* [Passage shown]

--------------------------------------------------

BELLAMY v. The STATE.
-- October 24, 2013
Jason W. Swindle, for Appellant.James David McDade, Rachel Dawn Ackley, for Appellee.
After a jury trial, Denise Bellamy was convicted of robbery and simple battery. She appeals, arguing that the trial court erred in refusing to give her requested charge on theft by taking as a lesser included offense to robbery. But Bellamy's co-defendant, Fakhrideen Abdul–Hakeem, admitted to facts establishing that he committed the greater offense of robbery, and Bellamy admitted to facts establishing that she was a party to that crime. Accordingly, the trial court did not err in denying her request for a charge on the lesser offense. We affirm.
The state presented evidence at trial showing that Bellamy and Abdul–Hakeem cornered victim Lawrence Miller as he sat in a parked vehicle, demanded money from him, dragged him out of the vehicle, hit him, took his wallet out of his jacket pocket, took money out of the wallet, and fled. They left him lying on the sidewalk, distraught and injured.
Bellamy and Abdul–Hakeem testified at trial to a different picture of their encounter with Miller. But even as they described it, the encounter was robbery. Bellamy and Abdul–Hakeem testified that Miller owed them money, and they admitted that they entered the vehicle, sat on either side of Miller, and asked for the money. They both denied touching Miller in any way, except Bellamy stated that at one point she placed her hand gently on his arm. They testified that all three people got out of the vehicle during the course of the encounter. Abdul–Hakeem admitted that he then removed Miller's wallet from the pocket of the jacket that Miller was wearing. This occurred without the permission of Miller, who, according to Abdul–Hakeem, was “hollering, asking people to call the police.” Abdul–Hakeem took money out of the wallet and placed the wallet on the ground. Miller grabbed Abdul–Hakeem's coat, and as Abdul–Hakeem pulled away Miller slipped and fell to the ground. Bellamy picked up the wallet and placed it on a nearby ice chest. Abdul–Hakeem and Bellamy then left with the money. They did not dispute that Miller was injured in the encounter.
Pertinently, the trial court instructed the jury on the charged offense of robbery by use of force. See OCGA § 16–8–40(a)(1). It denied Bellamy's request for an instruction on the lesser offense of theft by taking. See OCGA § 16–8–2. Bellamy argues that this was error.

--------------------------------------------------

* [Exercise requirements]
1 – What offenses was Denise Bellamy convicted of, according to the opinion?
2 – Which attorneys does the opinion name, and for which side does each appear?
3 – Reproduce the opinion's text from "Pertinently, the trial" up to and including "this was error.".
The records that come next have nothing to do with the opinion.

* [Raw records]

--------------------------------------------------

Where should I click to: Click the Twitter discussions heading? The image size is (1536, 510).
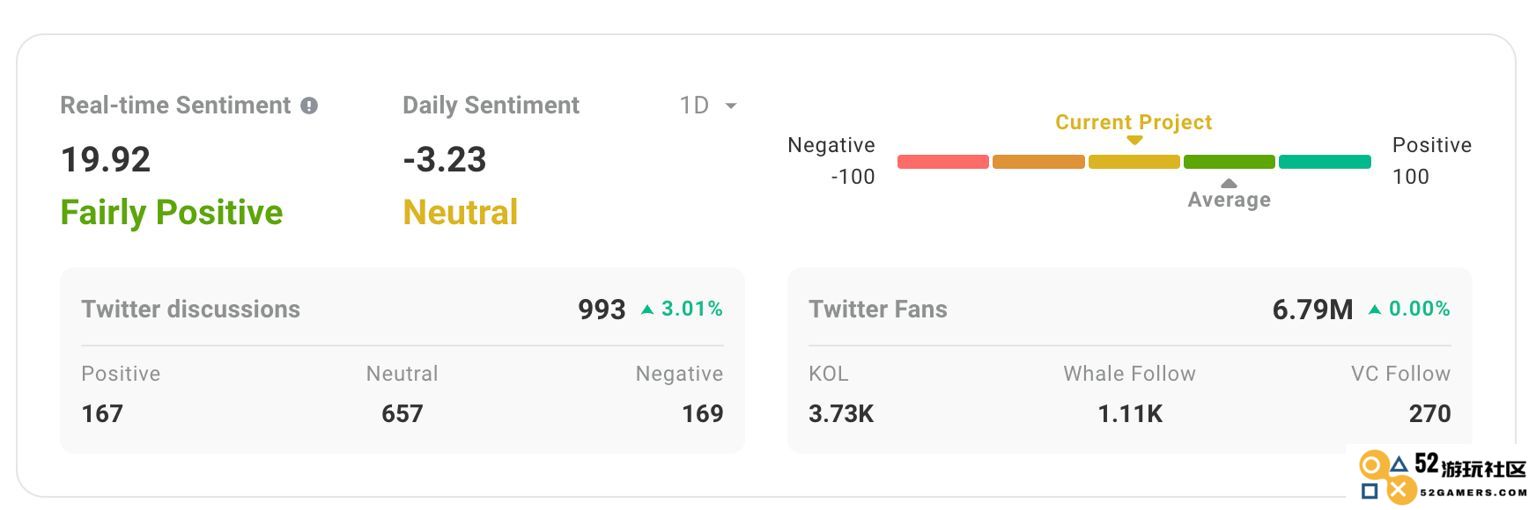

--------------------------------------------------

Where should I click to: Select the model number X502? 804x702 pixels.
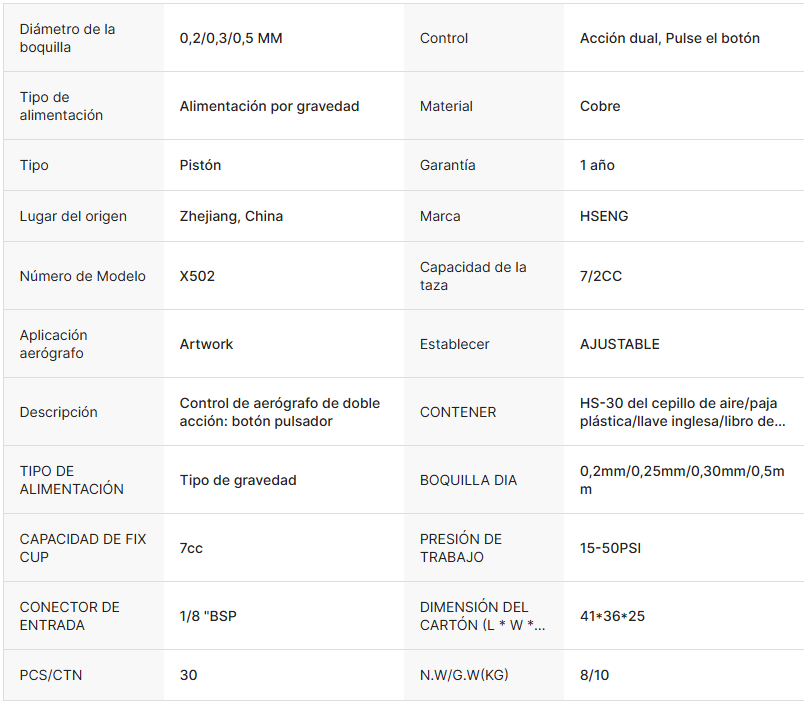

--------------------------------------------------

* [Expected outputs]
1 – Robbery and simple battery.

2 –
Jason W. Swindle, for Appellant
James David McDade, for Appellee
Rachel Dawn Ackley, for Appellee

3 –
Pertinently, the trial court instructed the jury on the charged offense of robbery by use of force. See OCGA § 16–8–40(a)(1). It denied Bellamy's request for an instruction on the lesser offense of theft by taking. See OCGA § 16–8–2. Bellamy argues that this was error.